Dataset records START
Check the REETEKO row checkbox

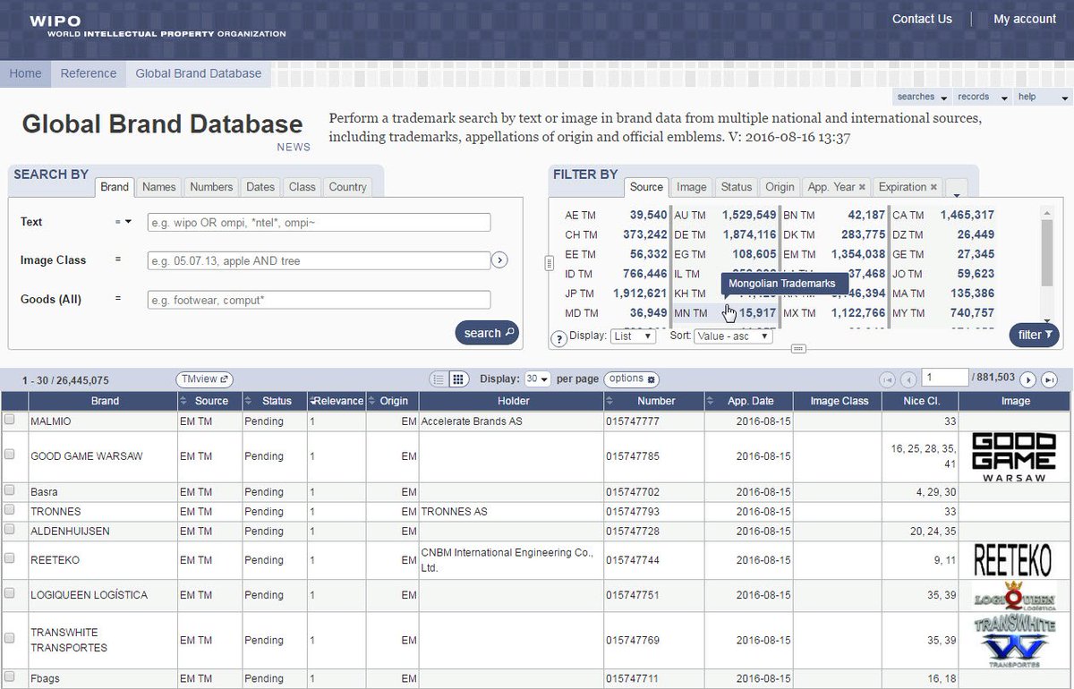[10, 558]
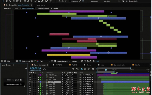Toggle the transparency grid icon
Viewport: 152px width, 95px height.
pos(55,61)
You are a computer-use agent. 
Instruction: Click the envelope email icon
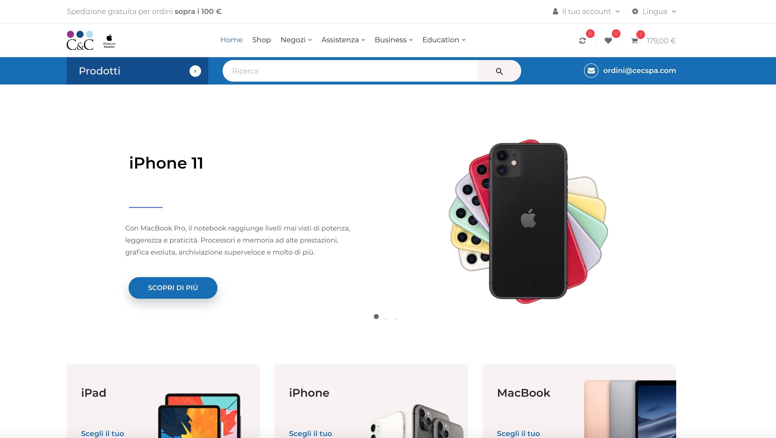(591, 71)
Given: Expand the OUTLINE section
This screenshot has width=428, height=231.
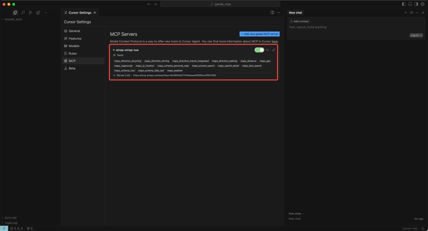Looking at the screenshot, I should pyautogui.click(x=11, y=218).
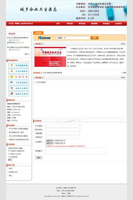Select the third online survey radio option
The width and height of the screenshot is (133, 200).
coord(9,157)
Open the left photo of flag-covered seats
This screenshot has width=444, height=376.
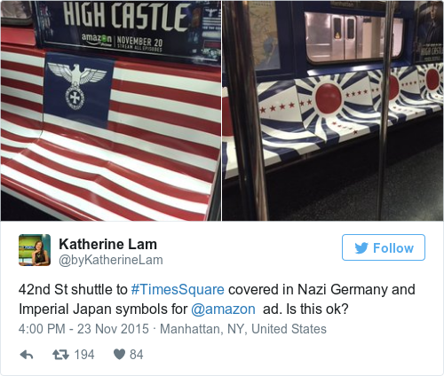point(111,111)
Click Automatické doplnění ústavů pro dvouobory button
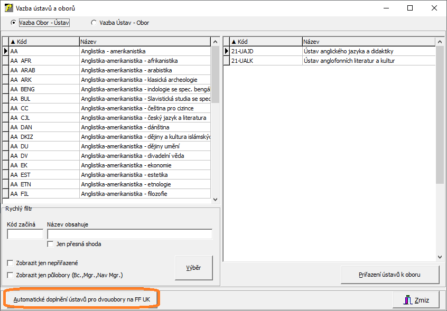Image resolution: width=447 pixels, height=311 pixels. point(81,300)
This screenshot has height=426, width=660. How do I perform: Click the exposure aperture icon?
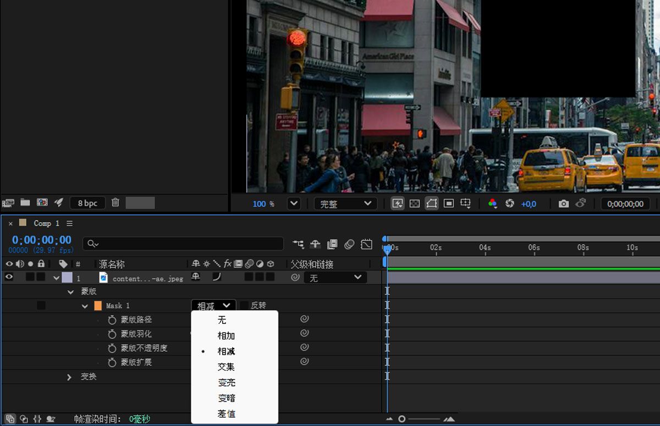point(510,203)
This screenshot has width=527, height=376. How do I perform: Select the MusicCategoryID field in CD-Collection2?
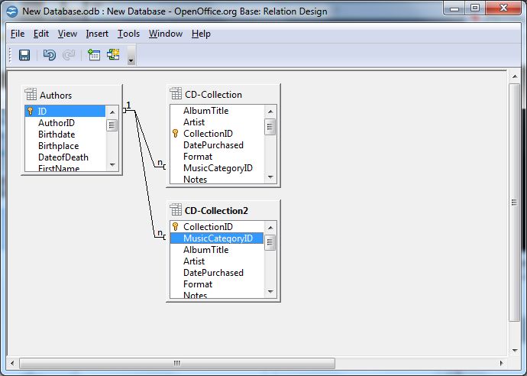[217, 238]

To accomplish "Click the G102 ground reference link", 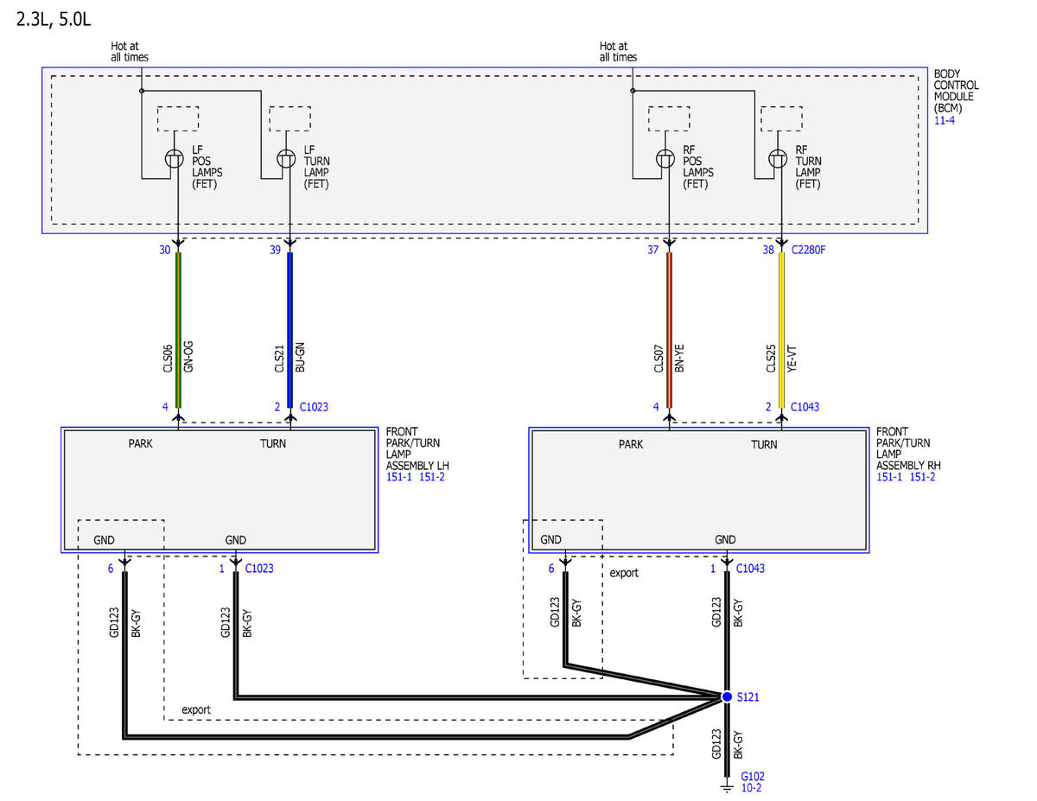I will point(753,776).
Dataset records END
Dataset records START
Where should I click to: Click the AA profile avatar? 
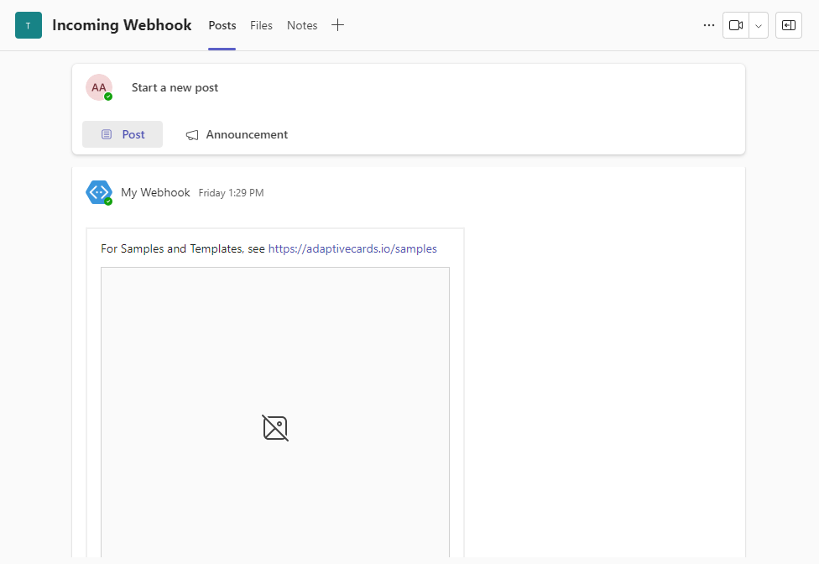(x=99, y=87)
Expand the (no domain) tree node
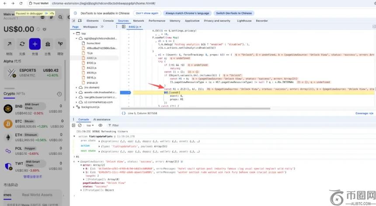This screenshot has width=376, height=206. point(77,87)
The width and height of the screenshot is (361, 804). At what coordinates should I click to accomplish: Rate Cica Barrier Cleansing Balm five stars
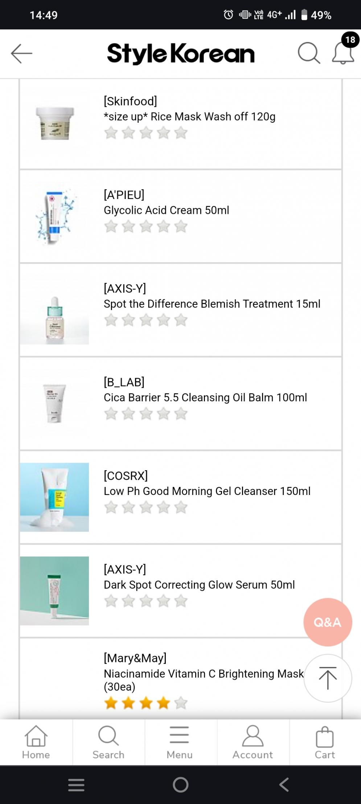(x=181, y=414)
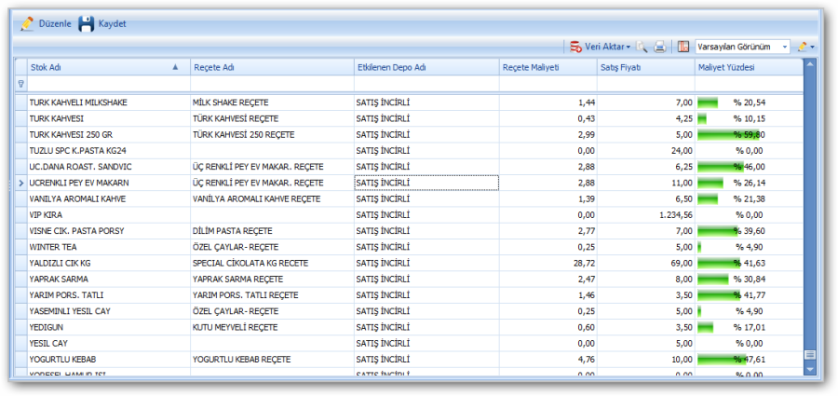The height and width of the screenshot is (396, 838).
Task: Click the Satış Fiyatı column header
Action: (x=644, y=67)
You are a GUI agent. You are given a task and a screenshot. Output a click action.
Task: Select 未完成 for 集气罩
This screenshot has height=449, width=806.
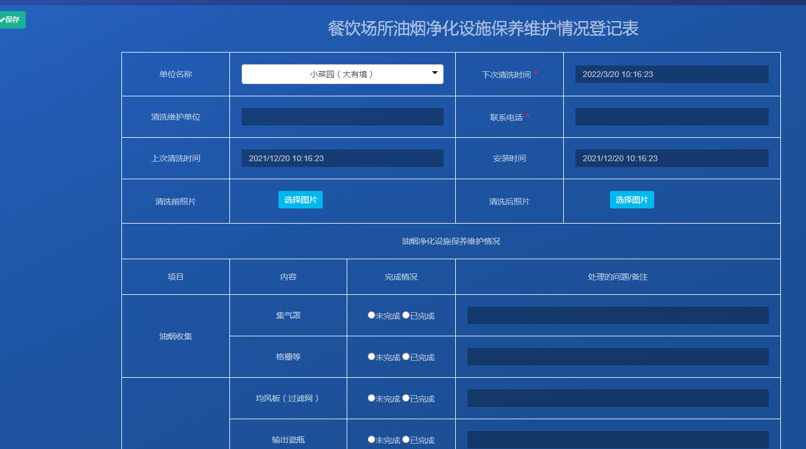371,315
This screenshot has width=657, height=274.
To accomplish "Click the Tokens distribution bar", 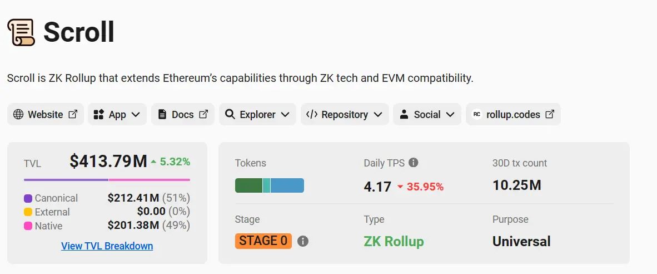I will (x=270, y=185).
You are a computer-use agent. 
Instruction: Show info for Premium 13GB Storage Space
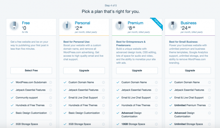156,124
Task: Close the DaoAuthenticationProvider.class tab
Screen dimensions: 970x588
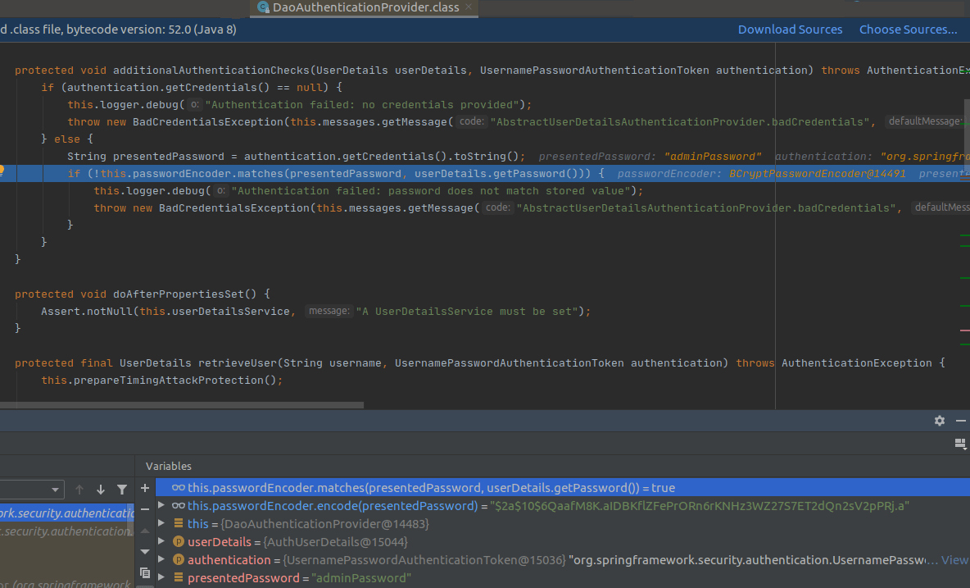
Dataset records END
Dataset records START
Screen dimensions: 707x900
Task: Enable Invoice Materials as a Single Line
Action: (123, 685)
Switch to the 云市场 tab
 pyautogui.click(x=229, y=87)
Dataset records END
** Task to complete **
Using the entries above, extract exactly the lines from the one that contains "Expand the (no domain) tree node" through the one that contains "This screenshot has width=657, height=274.". Do not carry over any pictures.

** Task answer **
Expand the (no domain) tree node
This screenshot has width=376, height=206. point(77,87)
The width and height of the screenshot is (361, 804). At what coordinates should I click to accomplish: Rate Cica Barrier Cleansing Balm five stars
(x=181, y=414)
The height and width of the screenshot is (396, 838).
Task: Click the Satış Fiyatı column header
Action: (x=644, y=67)
You are a GUI agent. You are given a task and a screenshot. Output a click action.
Task: Select 未完成 for 集气罩
This screenshot has height=449, width=806.
371,315
This screenshot has width=657, height=274.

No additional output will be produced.